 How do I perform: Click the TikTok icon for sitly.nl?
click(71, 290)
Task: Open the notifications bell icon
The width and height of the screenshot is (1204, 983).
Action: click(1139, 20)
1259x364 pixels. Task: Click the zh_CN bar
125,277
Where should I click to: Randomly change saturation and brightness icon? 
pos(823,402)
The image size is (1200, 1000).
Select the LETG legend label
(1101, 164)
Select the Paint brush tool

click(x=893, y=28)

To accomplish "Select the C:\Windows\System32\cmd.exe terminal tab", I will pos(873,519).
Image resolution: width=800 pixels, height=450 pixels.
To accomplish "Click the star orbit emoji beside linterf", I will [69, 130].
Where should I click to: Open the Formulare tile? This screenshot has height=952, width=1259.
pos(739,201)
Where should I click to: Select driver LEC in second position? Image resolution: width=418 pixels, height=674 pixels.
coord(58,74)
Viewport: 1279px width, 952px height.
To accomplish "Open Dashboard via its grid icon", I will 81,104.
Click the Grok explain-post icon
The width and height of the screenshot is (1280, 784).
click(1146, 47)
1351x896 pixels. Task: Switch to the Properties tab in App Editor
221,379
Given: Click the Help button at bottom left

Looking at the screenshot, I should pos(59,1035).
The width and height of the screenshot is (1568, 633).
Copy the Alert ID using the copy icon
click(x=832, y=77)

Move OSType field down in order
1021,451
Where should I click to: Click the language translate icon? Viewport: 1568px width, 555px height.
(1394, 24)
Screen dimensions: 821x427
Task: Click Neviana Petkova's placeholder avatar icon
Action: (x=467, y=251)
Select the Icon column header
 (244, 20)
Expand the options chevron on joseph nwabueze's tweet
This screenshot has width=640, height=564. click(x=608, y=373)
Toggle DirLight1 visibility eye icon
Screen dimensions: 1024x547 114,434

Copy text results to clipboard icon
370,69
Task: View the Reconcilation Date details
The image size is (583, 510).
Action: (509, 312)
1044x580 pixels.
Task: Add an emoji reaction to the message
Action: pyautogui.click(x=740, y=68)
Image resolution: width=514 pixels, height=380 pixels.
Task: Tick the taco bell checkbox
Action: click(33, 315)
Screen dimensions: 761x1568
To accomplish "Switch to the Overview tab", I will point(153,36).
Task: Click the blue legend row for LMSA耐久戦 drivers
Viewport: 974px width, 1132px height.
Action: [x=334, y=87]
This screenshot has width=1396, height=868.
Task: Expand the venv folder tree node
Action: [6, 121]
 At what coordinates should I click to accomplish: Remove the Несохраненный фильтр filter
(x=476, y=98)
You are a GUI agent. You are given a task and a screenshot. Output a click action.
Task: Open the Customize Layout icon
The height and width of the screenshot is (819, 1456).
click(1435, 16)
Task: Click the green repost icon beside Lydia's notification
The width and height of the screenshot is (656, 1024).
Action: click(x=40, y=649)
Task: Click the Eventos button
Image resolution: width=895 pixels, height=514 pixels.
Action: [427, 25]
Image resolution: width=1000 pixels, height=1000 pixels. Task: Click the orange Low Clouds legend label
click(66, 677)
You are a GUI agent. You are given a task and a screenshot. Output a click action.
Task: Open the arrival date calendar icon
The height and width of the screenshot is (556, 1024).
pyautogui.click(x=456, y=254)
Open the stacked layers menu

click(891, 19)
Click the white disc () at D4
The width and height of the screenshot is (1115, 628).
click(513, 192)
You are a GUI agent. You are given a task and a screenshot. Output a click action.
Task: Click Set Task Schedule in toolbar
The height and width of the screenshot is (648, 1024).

=== Aufgabenstellung ===
Gib sämtliche Einträge oben Zeile für Zeile unverändert wieder.

=== Lösung ===
 How do I perform: Click the TikTok icon for sitly.nl?
click(71, 290)
Task: Open the notifications bell icon
The width and height of the screenshot is (1204, 983).
Action: click(1139, 20)
1259x364 pixels. Task: Click the zh_CN bar
125,277
Where should I click to: Randomly change saturation and brightness icon? 
pos(823,402)
The image size is (1200, 1000).
Select the LETG legend label
(1101, 164)
Select the Paint brush tool

click(x=893, y=28)

To accomplish "Select the C:\Windows\System32\cmd.exe terminal tab", I will pos(873,519).
Image resolution: width=800 pixels, height=450 pixels.
To accomplish "Click the star orbit emoji beside linterf", I will [69, 130].
Where should I click to: Open the Formulare tile? This screenshot has height=952, width=1259.
pos(739,201)
Where should I click to: Select driver LEC in second position? Image resolution: width=418 pixels, height=674 pixels.
coord(58,74)
Viewport: 1279px width, 952px height.
To accomplish "Open Dashboard via its grid icon", I will 81,104.
Click the Grok explain-post icon
The width and height of the screenshot is (1280, 784).
click(1146, 47)
1351x896 pixels. Task: Switch to the Properties tab in App Editor
221,379
Given: Click the Help button at bottom left

Looking at the screenshot, I should pos(59,1035).
The width and height of the screenshot is (1568, 633).
Copy the Alert ID using the copy icon
click(x=832, y=77)

Move OSType field down in order
1021,451
Where should I click to: Click the language translate icon? Viewport: 1568px width, 555px height.
(1394, 24)
Screen dimensions: 821x427
Task: Click Neviana Petkova's placeholder avatar icon
Action: (x=467, y=251)
Select the Icon column header
 (244, 20)
Expand the options chevron on joseph nwabueze's tweet
This screenshot has width=640, height=564. click(x=608, y=373)
Toggle DirLight1 visibility eye icon
Screen dimensions: 1024x547 114,434

Copy text results to clipboard icon
370,69
Task: View the Reconcilation Date details
The image size is (583, 510).
Action: (509, 312)
1044x580 pixels.
Task: Add an emoji reaction to the message
Action: pyautogui.click(x=740, y=68)
Image resolution: width=514 pixels, height=380 pixels.
Task: Tick the taco bell checkbox
Action: click(33, 315)
Screen dimensions: 761x1568
To accomplish "Switch to the Overview tab", I will point(153,36).
Task: Click the blue legend row for LMSA耐久戦 drivers
Viewport: 974px width, 1132px height.
Action: [x=334, y=87]
This screenshot has width=1396, height=868.
Task: Expand the venv folder tree node
Action: [6, 121]
 At what coordinates should I click to accomplish: Remove the Несохраненный фильтр filter
(x=476, y=98)
You are a GUI agent. You are given a task and a screenshot. Output a click action.
Task: Open the Customize Layout icon
The height and width of the screenshot is (819, 1456).
click(1435, 16)
Task: Click the green repost icon beside Lydia's notification
The width and height of the screenshot is (656, 1024).
Action: click(x=40, y=649)
Task: Click the Eventos button
Image resolution: width=895 pixels, height=514 pixels.
Action: [427, 25]
Image resolution: width=1000 pixels, height=1000 pixels. Task: Click the orange Low Clouds legend label
click(66, 677)
You are a GUI agent. You are given a task and a screenshot. Output a click action.
Task: Open the arrival date calendar icon
The height and width of the screenshot is (556, 1024).
pyautogui.click(x=456, y=254)
Open the stacked layers menu

click(891, 19)
Click the white disc () at D4
The width and height of the screenshot is (1115, 628).
click(513, 192)
You are a GUI agent. You are given a task and a screenshot. Output a click action.
Task: Click Set Task Schedule in toolbar
The height and width of the screenshot is (648, 1024).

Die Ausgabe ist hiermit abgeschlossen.